The Tragedies of Euripides

The Tragedies of Euripides

Author: ,

The Tragedies of Euripides 1781 & 1783 two volume

Translated By Robert Potter

Printed In London For J. Dodsley

The Volumes are in Very Good Condition bound in speckled english calf, contemporary to the time of publication, with the spines divided into six compartments by five gilt bands, with red morocco letter-pieces in the second compartments from the tops. EXternally the boards and spine are lightly scuffed in general, with some chipping to the ehad and tail of the spine and small split forming, with the book-block generally sound, some surface scfs and the board corners bumped a bit. Internally the leaves are clean and amply margined, with scarcely any foxing or toning, and some small marginal tears otherwise.
The Volumes are Complete See below for pagination & dimensions.

Title Volume I - The Tragedies of EuripidesTitle Volume II - The Tragedies of Euripides

of Robert Potter

Rev. Robert Potter was an English clergyman of the Church of England, translator, poet and pamphleteer. Potter, the third son of John Potter, a prebendary of Wells Cathedral, studied at Emmanuel College, Cambridge and graduated BA in 1742, when was ordained. He married the daughter of Rev. Colman of Hardingham. His children included a daughter Sarah, referred to in a letter. He became curate of Reymerston and vicar of Melton Parva, but the combined emoluments of these were less than £50 a year. He later became curate of Scarning, Norfolk, as well as master of Seckar’s School there from 1761 to 1789, but spent much of his time writing and translating. Among his pupils was Jacob Mountain, the first Anglican bishop of Quebec. In 1788, Lewis Bago, bishop of Norwich, presented Potter as vicar to the combined parishes of Lowestoft and Kessingland, Suffolk, and as a prebendary of Norwich Cathedral, through the patronage of Lord Chancellor Lord Thurlow, who had attended Seckar’s School. According to one story, Thurlow and Potter had been schoolfellows at Seckar’s, which seems unlikely as Potter was ten years his junior. For whatever reason, when Potter approached Thurlow to ask for a £10 subscription to his Sophocles translation, he received the valuable cathedral stall instead. Robert Potter died aged 83 and was buried in Lowestoft churchyard. There is a 1789 etching of a bewigged Potter in the National Portrait Gallery in London.
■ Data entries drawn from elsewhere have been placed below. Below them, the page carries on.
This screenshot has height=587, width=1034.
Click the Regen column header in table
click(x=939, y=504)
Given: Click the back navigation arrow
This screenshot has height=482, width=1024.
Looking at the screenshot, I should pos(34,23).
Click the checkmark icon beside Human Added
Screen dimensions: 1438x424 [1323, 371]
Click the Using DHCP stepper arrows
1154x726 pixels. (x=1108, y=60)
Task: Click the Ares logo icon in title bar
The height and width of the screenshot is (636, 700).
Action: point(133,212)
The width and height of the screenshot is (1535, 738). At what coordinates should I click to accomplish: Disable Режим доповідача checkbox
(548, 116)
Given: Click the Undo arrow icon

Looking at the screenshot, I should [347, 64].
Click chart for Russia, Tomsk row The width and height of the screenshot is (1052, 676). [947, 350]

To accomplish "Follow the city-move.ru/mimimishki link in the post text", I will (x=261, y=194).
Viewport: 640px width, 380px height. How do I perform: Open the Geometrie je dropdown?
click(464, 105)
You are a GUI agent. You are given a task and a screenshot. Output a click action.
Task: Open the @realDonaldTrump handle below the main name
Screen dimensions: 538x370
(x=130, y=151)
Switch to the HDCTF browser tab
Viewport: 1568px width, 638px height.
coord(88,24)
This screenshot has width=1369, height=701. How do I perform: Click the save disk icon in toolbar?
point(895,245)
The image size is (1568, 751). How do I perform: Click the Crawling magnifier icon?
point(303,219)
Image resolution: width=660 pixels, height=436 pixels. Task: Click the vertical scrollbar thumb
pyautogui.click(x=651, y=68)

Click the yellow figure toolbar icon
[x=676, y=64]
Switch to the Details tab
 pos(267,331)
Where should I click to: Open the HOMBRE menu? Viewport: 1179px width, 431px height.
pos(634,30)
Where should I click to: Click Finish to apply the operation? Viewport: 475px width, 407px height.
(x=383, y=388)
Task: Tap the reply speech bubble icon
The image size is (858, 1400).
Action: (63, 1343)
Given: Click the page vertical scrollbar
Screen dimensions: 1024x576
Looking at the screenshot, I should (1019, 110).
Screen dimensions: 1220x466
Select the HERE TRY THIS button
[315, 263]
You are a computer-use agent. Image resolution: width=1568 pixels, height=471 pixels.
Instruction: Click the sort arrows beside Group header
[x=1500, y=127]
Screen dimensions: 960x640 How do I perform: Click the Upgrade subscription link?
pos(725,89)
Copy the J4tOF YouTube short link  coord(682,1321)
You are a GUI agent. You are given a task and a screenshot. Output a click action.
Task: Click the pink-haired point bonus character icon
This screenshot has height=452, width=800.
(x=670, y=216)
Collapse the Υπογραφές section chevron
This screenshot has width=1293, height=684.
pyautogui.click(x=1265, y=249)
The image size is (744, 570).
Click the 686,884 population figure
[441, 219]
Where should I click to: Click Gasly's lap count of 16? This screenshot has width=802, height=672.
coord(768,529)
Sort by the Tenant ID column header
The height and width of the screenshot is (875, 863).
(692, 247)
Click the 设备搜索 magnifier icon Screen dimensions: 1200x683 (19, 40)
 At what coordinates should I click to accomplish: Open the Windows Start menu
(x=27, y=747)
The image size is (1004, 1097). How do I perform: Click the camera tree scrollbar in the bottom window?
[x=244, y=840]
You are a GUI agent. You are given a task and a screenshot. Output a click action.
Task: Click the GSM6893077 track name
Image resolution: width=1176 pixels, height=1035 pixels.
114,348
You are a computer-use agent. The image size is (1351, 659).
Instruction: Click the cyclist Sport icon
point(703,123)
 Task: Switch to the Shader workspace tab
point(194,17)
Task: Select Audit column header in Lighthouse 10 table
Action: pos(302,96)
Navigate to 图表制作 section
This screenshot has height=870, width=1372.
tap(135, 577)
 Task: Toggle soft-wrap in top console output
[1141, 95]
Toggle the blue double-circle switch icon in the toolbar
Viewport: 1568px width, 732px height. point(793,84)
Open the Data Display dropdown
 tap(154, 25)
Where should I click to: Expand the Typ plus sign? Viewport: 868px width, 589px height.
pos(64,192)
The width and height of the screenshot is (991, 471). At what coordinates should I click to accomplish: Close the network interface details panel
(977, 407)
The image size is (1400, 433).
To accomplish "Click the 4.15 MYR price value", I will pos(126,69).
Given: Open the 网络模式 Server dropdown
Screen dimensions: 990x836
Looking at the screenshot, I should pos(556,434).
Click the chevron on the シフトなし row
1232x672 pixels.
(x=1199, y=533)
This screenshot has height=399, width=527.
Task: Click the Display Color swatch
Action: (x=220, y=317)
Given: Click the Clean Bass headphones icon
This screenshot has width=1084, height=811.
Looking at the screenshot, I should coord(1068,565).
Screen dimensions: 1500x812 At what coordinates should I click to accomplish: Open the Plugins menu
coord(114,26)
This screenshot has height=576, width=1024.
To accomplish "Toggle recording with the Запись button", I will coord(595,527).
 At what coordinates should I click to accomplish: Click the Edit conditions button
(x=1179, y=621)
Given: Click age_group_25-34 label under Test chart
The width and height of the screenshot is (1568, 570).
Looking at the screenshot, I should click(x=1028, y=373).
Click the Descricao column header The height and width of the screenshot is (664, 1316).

Potter completed versions of the plays of Æschylus, Euripides and Sophocles that remained in print through the 19th century. Of the three, the Æschylus was best known, as there were no other translations of the author available before the 1820s. His scheme of using blank verse for Greek hexameters and rhymed verse for the choruses was widely adopted by other translators. He also published copious poetry, some sermons, and some political pamphlets, targeted, for instance, at the “pretended inspiration of the Methodists” and at the Poor Laws. It emerges from a letter from Sarah Burney to her sister Frances Burney on August 1, 1779 that Samuel Johnson, Hester Thrale and their circle had a poor opinion of Potter’s poetic abilities. Potter, on the other hand, developed reservations about Johnson’s literary judgement, which he expanded on a few years later. Johnson may have described Potter’s poetry as “verbiage”, but Horace Walpole was welcoming: “There is a Mr. Potter too, I don’t know who, that has published a translation of Aeschylus, and as far as I have looked is a good poet.”

Pagination & Dimensions

The volumes are paginated as follows: Vol.I; xvi, [vii], [i], 687. Vol II.; [i], vii, 677. The volumes collate as follows: Vol.I; [a]-c, B-4S4. Vol II.; [A]-4R4. Each volume measures about 27.5 cm by 22.0 cm by 5.0 cm; each leaf measures about 265 mm by 210 mm.